Thursday, September 17, 2009

FUNERAL FOR A FRIEND

A heaviness of heart lay in the background at Dodd Stadium in Norwich Wednesday night.

The Connecticut Defenders, conquerors of the New Britain Rock Cats in the recent Northern Division Championship Series, were playing their final Double-A game. They will soon be the Richmond (Va.) Something-Or-Others.

As people are prone to do, the fans who attended 4,008 strong wore smiles. They chose to celebrate the life of the Norwich Navigators/Connecticut Defenders franchise rather than weep over its demise.

There was Little Miss Norwich -- I believe Jennifer is her name -- with her UConn cheerleading outfit, pompoms, perpetual smile and gyrating dance steps. There were numerous faces I deemed familiar from the 30 or so times I've gone there who were a little less conspicuous.

There was Ed Wyatt, the perennial ballpark voice of the franchise, whose version of "Happy Birthday" has been known to melt public address equipment. And Mike DiMauro of the New London Day, surely among the finest sports columnists in Connecticut if not THE finest. Joe Perez of the Norwich Bulletin, covering his beloved beat for the final time, and didn't he go at it with his heart and soul.

But alas, the nice crowds that attended games toward the end offered too little, too late. The southeastern Connecticut baseball fans were like a man on his deathbed, lamenting the sins of his life and trying to make up for them with what time remains.

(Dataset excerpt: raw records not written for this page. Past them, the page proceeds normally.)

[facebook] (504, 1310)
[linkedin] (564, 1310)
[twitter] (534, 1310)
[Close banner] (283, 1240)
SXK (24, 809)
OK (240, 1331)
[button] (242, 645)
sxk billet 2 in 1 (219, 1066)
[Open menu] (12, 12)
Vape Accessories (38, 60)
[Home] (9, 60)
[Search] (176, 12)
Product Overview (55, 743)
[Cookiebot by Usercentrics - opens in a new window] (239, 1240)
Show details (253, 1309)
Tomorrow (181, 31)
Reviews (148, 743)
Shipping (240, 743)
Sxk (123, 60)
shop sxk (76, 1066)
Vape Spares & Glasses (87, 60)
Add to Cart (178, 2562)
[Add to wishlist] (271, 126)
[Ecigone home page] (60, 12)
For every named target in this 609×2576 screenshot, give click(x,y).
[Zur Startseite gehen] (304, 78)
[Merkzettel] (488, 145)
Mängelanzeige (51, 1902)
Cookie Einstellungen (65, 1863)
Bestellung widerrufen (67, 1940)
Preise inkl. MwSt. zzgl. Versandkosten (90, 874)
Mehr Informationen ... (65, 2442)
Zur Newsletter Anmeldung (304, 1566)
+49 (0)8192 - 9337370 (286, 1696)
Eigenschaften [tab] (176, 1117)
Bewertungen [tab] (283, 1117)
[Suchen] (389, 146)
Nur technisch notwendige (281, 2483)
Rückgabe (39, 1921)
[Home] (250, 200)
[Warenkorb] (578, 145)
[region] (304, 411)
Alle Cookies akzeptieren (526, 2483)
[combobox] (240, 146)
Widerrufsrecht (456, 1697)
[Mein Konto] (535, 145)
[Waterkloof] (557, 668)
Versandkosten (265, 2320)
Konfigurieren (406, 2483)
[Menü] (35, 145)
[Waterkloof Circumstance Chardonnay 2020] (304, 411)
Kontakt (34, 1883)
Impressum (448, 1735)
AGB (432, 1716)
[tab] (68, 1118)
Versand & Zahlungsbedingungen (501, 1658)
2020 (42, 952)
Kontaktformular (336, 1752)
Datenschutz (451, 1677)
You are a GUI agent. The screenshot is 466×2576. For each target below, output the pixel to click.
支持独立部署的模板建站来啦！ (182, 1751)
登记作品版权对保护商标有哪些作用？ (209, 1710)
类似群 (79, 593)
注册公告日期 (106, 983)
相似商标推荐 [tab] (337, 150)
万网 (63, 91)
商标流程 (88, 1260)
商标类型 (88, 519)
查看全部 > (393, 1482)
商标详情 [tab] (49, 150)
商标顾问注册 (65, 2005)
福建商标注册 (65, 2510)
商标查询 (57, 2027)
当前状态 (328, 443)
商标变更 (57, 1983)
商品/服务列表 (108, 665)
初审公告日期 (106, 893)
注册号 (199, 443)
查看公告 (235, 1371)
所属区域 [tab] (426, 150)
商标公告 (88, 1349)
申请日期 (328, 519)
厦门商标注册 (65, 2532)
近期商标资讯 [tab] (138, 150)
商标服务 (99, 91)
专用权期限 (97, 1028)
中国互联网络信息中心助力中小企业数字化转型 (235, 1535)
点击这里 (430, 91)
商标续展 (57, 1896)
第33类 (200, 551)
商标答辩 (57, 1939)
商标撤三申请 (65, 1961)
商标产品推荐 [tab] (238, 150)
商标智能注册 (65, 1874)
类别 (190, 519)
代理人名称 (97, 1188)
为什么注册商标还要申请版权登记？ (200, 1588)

Perhaps Norwich will be blessed with Connecticut's first short-season Class A club from the New York-Penn League. The league's name may be an antiquated misnomer as there are teams in Lowell, Mass., Pittsfield, Mass., and Burlington, Vt., but nostalgia supersedes geographical correctness.

The baseball isn't as good as the Eastern League. Of that there can be no question, but it is far better than the independent leagues that proliferate in the northeast (although generally not for long). And Dodd Stadium is far too picturesque, well-kept and professional baseball appropriate to be left for the weeds, moles, birds and the ravages of neglect.

I will attend short-season A games in Norwich when I can. I like the ballpark. I like stopping at Harry's Hamburger Stand in Colchester and the various native fruit and veggie locations in East Hampton. I like skirting the Hartford traffic by ambling down Rtes. 16 and 66, even if I do get stuck behind a tractor now and then.

I never thought moving the Albany-Colonie Yankees to Norwich was a particularly intelligent maneuver. For the life of me, I can't understand constructing a stadium in an industrial park, on top of a mountain, far from the cars passing on Rtes. 2 and 395. I can't comprehend why they trashed the Norwich Navigators to hatch the Connecticut Defenders.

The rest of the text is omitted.